I'm abroad for TX just now and need DH to set Sky plus before he comes to join me.

Thanks/ Ophelia


----------



## outspan3 (Jan 22, 2006)

D h/wives is on wed 26th March at 10pm till 11.05pm not sure about ugle betty, haven't seen it advertised yet.  

good luck with the tx - nothing like a bit of telly to help you chill out during the whole thing


----------



## ophelia (Sep 27, 2005)

Thanks Outspan. 

yeah, i'm planning on watching lots of telly on my 2ww.
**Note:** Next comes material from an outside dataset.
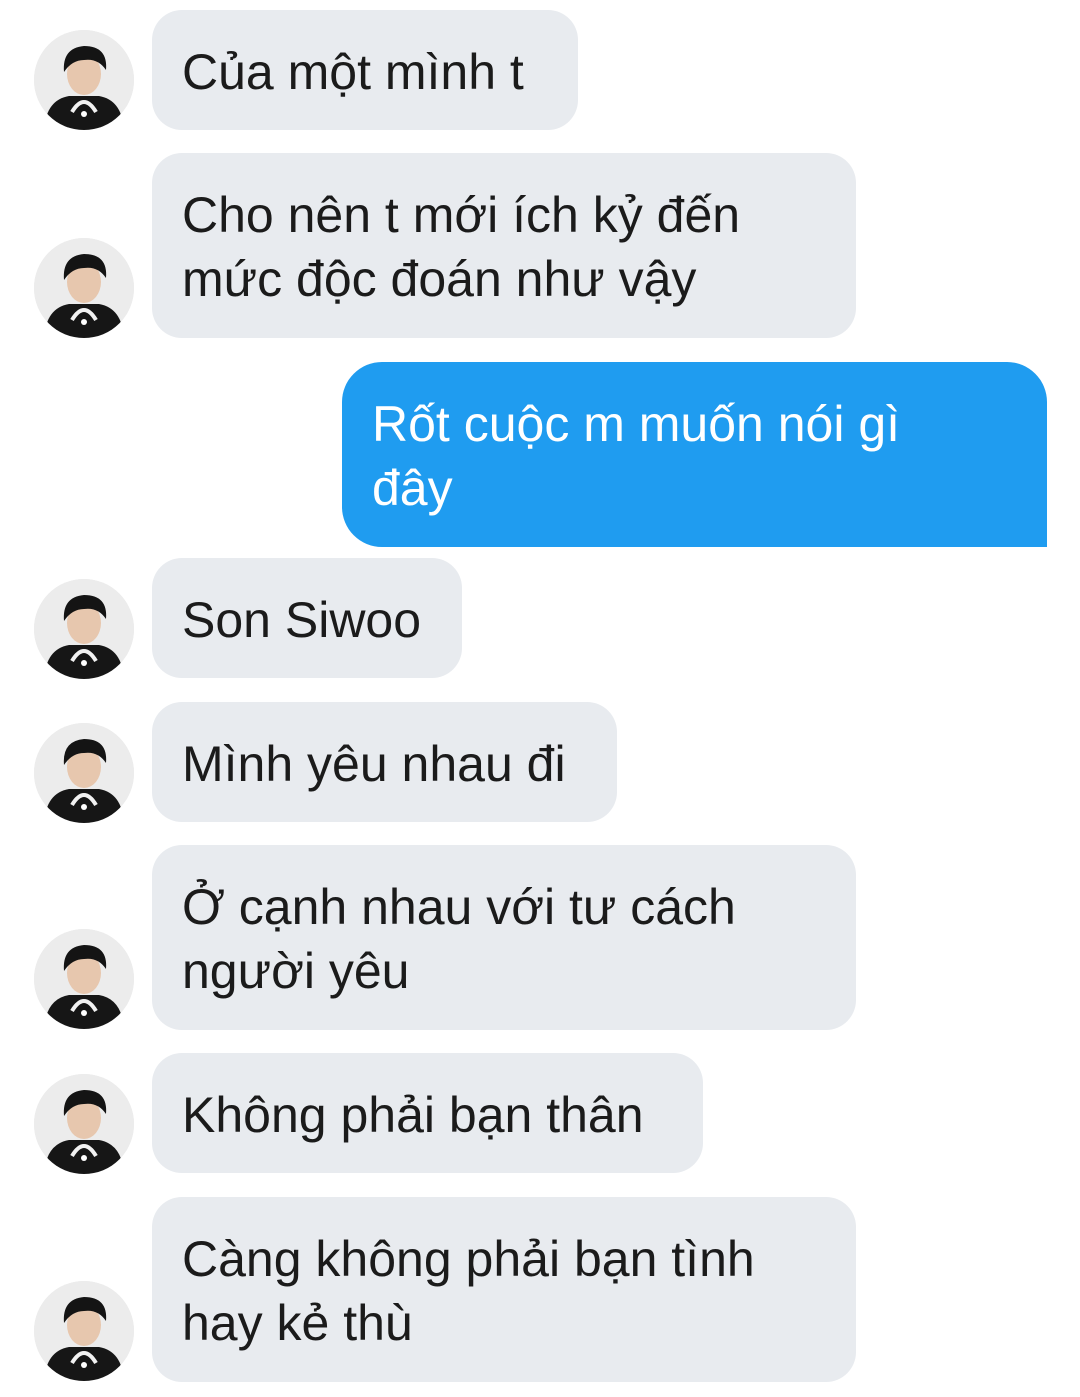  Describe the element at coordinates (504, 1290) in the screenshot. I see `incoming-message-bubble: Càng không phải bạn tình hay kẻ thù` at that location.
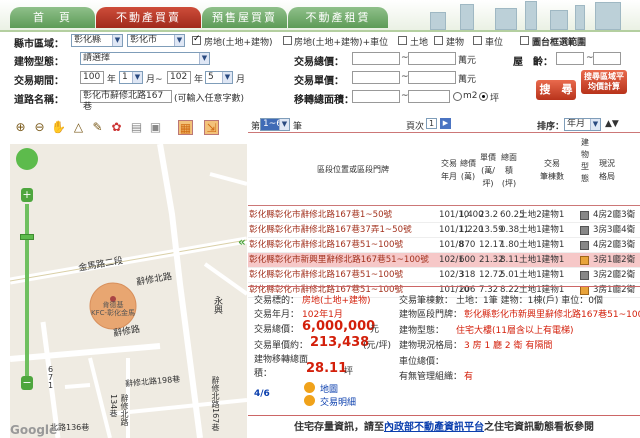 Image resolution: width=640 pixels, height=438 pixels. What do you see at coordinates (570, 58) in the screenshot?
I see `age-min-input` at bounding box center [570, 58].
Thanks for the well wishes. 

is it on channel 4 or E4?


----------



## outspan3 (Jan 22, 2006)

channel 4 i believe


----------



## Tina xx (Aug 30, 2006)

They are showing the first episodes of the second series of ugly betty on E4 at the moment on Saturday nights (it has been on for the past few weekends)


----------



## Bekie (Aug 23, 2004)

Ooo i hope Ugly Betty starts again soon!  I have missed it being on and cant wait to see the rest of the series    Wouldnt mind seeing the new series of Greys Anatomy on soon too!

Bekie


----------



## binkyboots (Sep 16, 2006)

your wish is my command!  
greys anatomy starts this thursday on channel five, along with house.


----------



## Bekie (Aug 23, 2004)

Isnt the series on channel 5 the one that was shown last year on living?  If its a new series i shall be watching


----------